|
The following is a complete copy
of our standard terms and conditions of business (dated
January 2008). By placing
an order with us, you acknowledge that you have read, understand
and accept these terms.
1. DEFINITIONS
The Company
means RASCOM I.T. LIMITED. These conditions shall apply
to and be incorporated into every contract between RASCOM
I.T. LIMITED and any person, firm or company (“the Customer”)
under which the Company supplies Goods or services. RASCOM
I.T. LIMITED also sell touchscreen products under the name
TOUCHSCREENS DIRECT. Any communications and agreements made
through the TOUCHSCREENS DIRECT branding are also covered
by the terms and conditions although all financial and trading
transactions will still be made by RASCOM I.T. LIMITED.

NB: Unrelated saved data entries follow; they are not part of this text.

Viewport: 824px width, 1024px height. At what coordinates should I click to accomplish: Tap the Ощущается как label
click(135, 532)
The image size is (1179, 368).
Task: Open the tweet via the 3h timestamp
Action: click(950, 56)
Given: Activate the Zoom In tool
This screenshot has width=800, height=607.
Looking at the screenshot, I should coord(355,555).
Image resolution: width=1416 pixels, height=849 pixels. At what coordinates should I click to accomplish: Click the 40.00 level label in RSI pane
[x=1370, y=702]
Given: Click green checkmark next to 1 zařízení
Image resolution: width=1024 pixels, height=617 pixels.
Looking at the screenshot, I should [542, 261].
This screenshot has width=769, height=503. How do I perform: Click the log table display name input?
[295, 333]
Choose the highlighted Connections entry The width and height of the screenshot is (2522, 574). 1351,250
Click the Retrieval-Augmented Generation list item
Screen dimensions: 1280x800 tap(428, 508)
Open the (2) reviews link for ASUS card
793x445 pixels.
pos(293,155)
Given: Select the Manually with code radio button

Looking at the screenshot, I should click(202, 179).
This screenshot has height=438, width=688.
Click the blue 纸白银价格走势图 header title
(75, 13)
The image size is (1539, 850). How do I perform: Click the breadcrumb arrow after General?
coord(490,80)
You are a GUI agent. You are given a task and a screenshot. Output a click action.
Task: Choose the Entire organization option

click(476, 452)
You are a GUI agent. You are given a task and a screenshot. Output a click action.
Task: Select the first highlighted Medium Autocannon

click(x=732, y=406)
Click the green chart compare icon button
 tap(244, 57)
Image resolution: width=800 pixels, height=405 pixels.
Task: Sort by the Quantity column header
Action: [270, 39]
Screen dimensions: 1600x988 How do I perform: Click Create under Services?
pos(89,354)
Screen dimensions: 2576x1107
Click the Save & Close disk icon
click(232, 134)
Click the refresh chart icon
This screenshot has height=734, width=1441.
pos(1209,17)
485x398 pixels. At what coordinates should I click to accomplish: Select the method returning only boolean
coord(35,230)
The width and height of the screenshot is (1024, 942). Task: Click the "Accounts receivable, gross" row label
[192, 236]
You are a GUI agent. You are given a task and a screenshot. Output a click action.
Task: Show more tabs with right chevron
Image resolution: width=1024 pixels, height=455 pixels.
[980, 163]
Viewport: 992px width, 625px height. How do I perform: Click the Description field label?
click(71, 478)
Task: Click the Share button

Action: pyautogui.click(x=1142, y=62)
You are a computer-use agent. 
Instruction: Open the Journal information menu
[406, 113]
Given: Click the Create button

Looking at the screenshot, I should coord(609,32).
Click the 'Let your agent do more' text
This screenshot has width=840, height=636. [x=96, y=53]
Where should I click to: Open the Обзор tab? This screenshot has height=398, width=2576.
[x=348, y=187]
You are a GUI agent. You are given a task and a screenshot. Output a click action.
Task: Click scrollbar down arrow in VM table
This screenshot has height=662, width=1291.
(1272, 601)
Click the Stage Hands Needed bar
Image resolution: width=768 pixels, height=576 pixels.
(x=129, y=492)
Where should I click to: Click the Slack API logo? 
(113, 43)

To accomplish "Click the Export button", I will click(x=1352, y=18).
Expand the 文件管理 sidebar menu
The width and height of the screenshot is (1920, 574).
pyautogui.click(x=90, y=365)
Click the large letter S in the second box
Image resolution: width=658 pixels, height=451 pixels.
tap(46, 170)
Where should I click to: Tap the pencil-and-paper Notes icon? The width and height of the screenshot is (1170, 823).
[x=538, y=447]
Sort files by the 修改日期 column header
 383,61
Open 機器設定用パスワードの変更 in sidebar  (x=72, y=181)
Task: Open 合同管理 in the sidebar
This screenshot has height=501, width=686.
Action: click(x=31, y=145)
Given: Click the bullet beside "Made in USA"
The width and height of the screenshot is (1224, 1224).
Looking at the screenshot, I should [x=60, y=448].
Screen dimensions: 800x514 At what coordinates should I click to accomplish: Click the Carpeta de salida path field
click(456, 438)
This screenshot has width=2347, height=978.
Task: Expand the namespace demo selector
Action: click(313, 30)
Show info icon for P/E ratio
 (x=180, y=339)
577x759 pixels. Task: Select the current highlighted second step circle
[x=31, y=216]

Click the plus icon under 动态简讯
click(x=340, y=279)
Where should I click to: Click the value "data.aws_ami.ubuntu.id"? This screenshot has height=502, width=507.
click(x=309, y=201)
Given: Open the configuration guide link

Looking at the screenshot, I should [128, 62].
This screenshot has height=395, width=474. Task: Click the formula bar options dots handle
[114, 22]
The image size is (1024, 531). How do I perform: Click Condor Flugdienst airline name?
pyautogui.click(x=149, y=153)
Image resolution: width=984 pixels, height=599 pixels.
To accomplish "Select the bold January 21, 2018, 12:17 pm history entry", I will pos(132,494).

The Customer means any person, firm or company purchasing
the Goods or services supplied by RASCOM I.T. LIMITED. These
conditions shall supersede all earlier conditions issued
by the Company. These conditions shall take precedence over
any conditions of the Customer unless otherwise agreed in
writing by a director of RASCOM I.T. LIMITED. References
to “Goods” include the supply of any services to be supplied
by the Company to the Customer. “Contract” means the agreement
between the Company and the Customer for the sale of Goods
and/or the supply of services.
A specific condition of Contract is that the Company reserves
the right to decline to trade with any company or person.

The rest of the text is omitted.